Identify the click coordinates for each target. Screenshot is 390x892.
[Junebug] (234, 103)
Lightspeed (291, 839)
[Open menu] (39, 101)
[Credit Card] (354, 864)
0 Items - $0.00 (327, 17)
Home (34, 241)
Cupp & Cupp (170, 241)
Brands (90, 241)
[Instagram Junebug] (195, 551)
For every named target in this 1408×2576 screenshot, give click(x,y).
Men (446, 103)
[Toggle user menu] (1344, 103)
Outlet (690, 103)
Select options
------------------------------------------------------------------------
## Exercise brief
Look for the line with "[Junebug] (234, 103)" in the listing above. Print it and each later line exactly, ending with the last line.

## Written answer
[Junebug] (234, 103)
Lightspeed (291, 839)
[Open menu] (39, 101)
[Credit Card] (354, 864)
0 Items - $0.00 (327, 17)
Home (34, 241)
Cupp & Cupp (170, 241)
Brands (90, 241)
[Instagram Junebug] (195, 551)
For every named target in this 1408×2576 screenshot, give click(x,y).
Men (446, 103)
[Toggle user menu] (1344, 103)
Outlet (690, 103)
Select options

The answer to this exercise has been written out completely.